Since Anatolia is actually on the Silk Road from India to Europe, it has been a land that constantly receives migration. However, the Silk Road lost its importance after the Suez Canal was completed in 1869. In later periods, with the Treaty of Lausanne signed with Greece and the Republic of Turkey, population exchange was made between Turks and Greeks. There have been constant migrations from Bulgaria, Crimea and the Caucasus to Turkey. Muslim Turks came to Anatolia for political reasons. It should not be forgotten that 60 years ago, Turks migrated to Europe, especially to Germany, to work [25]. As a result of the wars in the Middle East in 2011, as never before in the history of Anatolia, forced and irregular migration from Syria to Turkey began. Immigrants, who were welcomed and regarded as guests due to their small number and coming from the neighboring Muslim country, were placed under temporary protection when it was realized that they were permanent. Syrians are not accepted as refugees in Turkey, despite their forced migration because their lives are under threat. The main reason for this is that Turkish laws only accept immigrants from the West, that is, from Europe, as refugees.

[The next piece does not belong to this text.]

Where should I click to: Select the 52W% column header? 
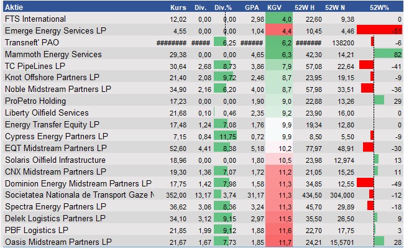coord(379,7)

Although Turkey is a party to the 1951 United Nations Geneva Convention Relating to the Status of Refugees, it has made a reservation in the aforementioned agreement that accepts an obligation to refugees from Europe. Here, Turkey does not consider Syrians as refugees, taking refuge on the grounds that they came from outside the West, especially since their number is high, and therefore does not fulfill all its obligations [26]. Turkey’s current policy is to grant only conditional and temporary refugee status to Syrians. This policy reduces Turkey’s obligations and only some basic services such as health and education are provided to Syrians. In fact, according to the Refugees Association data, there are currently five million Syrians living in Turkey, who arrived as a result of forced migration in 2011. The most dramatic aspect is that most of them are children under the age of 18. In addition, nearly one million of them were born in Turkey and are younger than 10 years old [26]. There is a large number of Somalis, Africans, Afghans or irregular immigrants from other Middle Eastern countries in Turkey. Although only 8% of Syrian immigrants live in shelters, the vast majority are dispersed throughout the country. Immigrants mostly live in big metropolises such as Istanbul and İzmir and in provinces such as Hatay and Gaziantep, which are close to the Syrian border. While they are only given seasonal work permits in agriculture, they generally work with insecure and low wages, which are tolerated despite being illegal. The population coming from Syria to Turkey with forced migration is experiencing many problems such as language, livelihood, poverty, health, education, identity and exclusion. It is possible to talk about many studies on this subject. In this context, their “liminal” status in uncertainties is the most important problem area especially for children [26].

It is clear that a large number of immigrants who came to Turkey unexpectedly through illegal ways will not return even though they live in poverty by being employed in temporary jobs without security and cheaply. In Turkey, there are many studies that show that middle-class immigrants who try to hold on by becoming entrepreneurs in the informal sector by selling at temporary stalls until their savings are exhausted also become workers and become victims [27-29]. Despite all their tolerance, it is witnessed that the Anatolian people, which is the homeland of many immigrants, engage in hate speech and attack the workplaces of Syrians, which they see as the reason for their unemployment. Undoubtedly, what it means to both tolerate and perceive them as a threat with economic or nationalistic motives can only be analyzed with the relational view and its concept of liminality.For example, Ulrick Beck, in his critical theory of the world risk society, especially focuses on the freedom and security dilemma and strives to overcome it [3]. According to Beck, individuals live in an atmosphere of fear with the effect of globalization. From past to present, these fears take different forms. Beck states that people have security problems today, especially through social media, and they have great fears because their information is stolen via Twitter or Instagram.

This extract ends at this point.